Não é isso. Uma eficácia global de 50% significa que as pessoas imunizadas têm 50% menos risco de se infectar e ter sintomas da covid-19. Por exemplo, se, na população, o risco de infecção é de 5%, ele cai a 2,5% com a vacinação. Não são números absolutos, é a proporção de redução do risco. Estamos muito satisfeitos com o resultado. Ter uma vacina que reduz o risco de infecção por covid em 50% é muito bom, melhor ainda se a eficácia alcança quase 78% reduzindo o risco nos casos em que há necessidade de procurar pelo serviço de saúde. Finalmente, é digno de nota que, até o momento, os casos mais graves (sete casos) só foram observados no grupo que recebeu placebo.
Quantas pessoas participaram do estudo no DF e como elas estão sendo acompanhadas? Quantas se infectaram em cada grupo de estudo?
Foram 946 voluntários. Não temos ainda esse detalhamento. A partir do momento em que a Anvisa [Agência Nacional de Vigilância Sanitária] der o registro da vacina, a coordenação do estudo vai entrar em contato com cada um dos participantes para perguntar se eles querem ter conhecimento sobre se receberam a vacina ou placebo. Com essa informação, os que receberam o placebo poderão ter a opção de ser vacinados. Todos serão acompanhados por 12 meses, conforme previsto no protocolo da pesquisa. Há um número pré-estabelecido de visitas ao HUB, para que eles tragam informações sobre como estão se sentindo e façam a coleta de amostras de sangue. Os participantes também devem informar caso sintam qualquer sintoma ou reação.

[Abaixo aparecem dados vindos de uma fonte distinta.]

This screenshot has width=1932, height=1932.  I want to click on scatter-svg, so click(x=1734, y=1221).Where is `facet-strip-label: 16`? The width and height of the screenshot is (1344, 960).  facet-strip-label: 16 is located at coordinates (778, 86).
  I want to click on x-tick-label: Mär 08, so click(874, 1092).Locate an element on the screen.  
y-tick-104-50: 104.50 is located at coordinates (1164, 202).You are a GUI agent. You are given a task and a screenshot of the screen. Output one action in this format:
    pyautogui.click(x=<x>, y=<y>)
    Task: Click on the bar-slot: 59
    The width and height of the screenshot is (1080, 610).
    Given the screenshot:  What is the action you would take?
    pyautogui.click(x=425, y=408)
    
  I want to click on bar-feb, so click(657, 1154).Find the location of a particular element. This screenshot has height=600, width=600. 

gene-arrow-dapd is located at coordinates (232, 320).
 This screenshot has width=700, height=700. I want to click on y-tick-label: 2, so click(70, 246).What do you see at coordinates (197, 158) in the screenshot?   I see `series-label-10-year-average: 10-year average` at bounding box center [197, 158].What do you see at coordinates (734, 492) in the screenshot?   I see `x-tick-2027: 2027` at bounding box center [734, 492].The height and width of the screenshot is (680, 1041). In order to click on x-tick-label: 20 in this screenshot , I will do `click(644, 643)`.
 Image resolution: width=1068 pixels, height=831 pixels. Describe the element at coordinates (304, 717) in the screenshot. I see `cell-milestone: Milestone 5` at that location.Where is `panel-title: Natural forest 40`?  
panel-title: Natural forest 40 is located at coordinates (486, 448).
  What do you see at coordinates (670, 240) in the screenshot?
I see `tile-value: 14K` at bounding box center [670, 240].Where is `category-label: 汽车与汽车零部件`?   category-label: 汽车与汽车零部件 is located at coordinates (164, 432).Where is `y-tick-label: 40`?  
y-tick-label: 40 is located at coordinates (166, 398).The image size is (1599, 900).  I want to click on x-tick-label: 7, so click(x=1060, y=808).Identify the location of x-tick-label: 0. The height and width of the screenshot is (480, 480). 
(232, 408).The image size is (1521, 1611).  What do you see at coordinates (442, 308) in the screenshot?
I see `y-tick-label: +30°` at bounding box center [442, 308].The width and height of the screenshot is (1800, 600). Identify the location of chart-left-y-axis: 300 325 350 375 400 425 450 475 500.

Quantas pessoas da UnB e do HUB estiveram envolvidas no ensaio?
No total, fomos 47 pessoas. Eu e outros três professores – Alexandre Soares e Elza Noronha, que é também superintendente do HUB, ambos da Faculdade de Medicina, e Dayde Mendonça da Silva, que é da Faculdade de Ciências da Saúde. O farmacêutico Fernando de Oliveira, que lidera a área de pesquisa clínica do HUB, também participou da coordenação dos trabalhos. Há também um enorme grupo de técnicos, de diversas áreas: enfermeiros, farmacêuticos, técnicos de laboratório, tanto com vínculo com a UnB quanto com a Ebserh [Empresa Brasileira de Serviços Hospitalares, que faz a gestão do HUB], todos eles coordenados diretamente pela enfermeira Isabela Nunes. Há, ainda, vários bolsistas, que são egressos da UnB. Eles têm no projeto a oportunidade de se qualificar em pesquisa clínica, tanto se quiserem seguir carreira acadêmica quanto se quiserem partir para um curso de residência.
O senhor trabalha há alguns anos com o desenvolvimento de vacinas para a dengue. Vem daí a relação com o Instituto Butantan?
Sim, nós já temos há alguns anos parceria com eles, justamente para o estudo da vacina da dengue, que ainda não tem resultados definitivos, uma vez que a incidência da doença é menor e há quatro tipos do vírus em circulação no país, o que exige um período de acompanhamento após vacinação de pelo menos cinco anos. A nossa experiência com as pesquisas sobre dengue nos qualificou para estar neste ensaio da CoronaVac. Como já participamos de um estudo grande, multicêntrico, tínhamos a familiaridade e a capacidade necessária para executar esse estudo de maneira rápida e eficaz.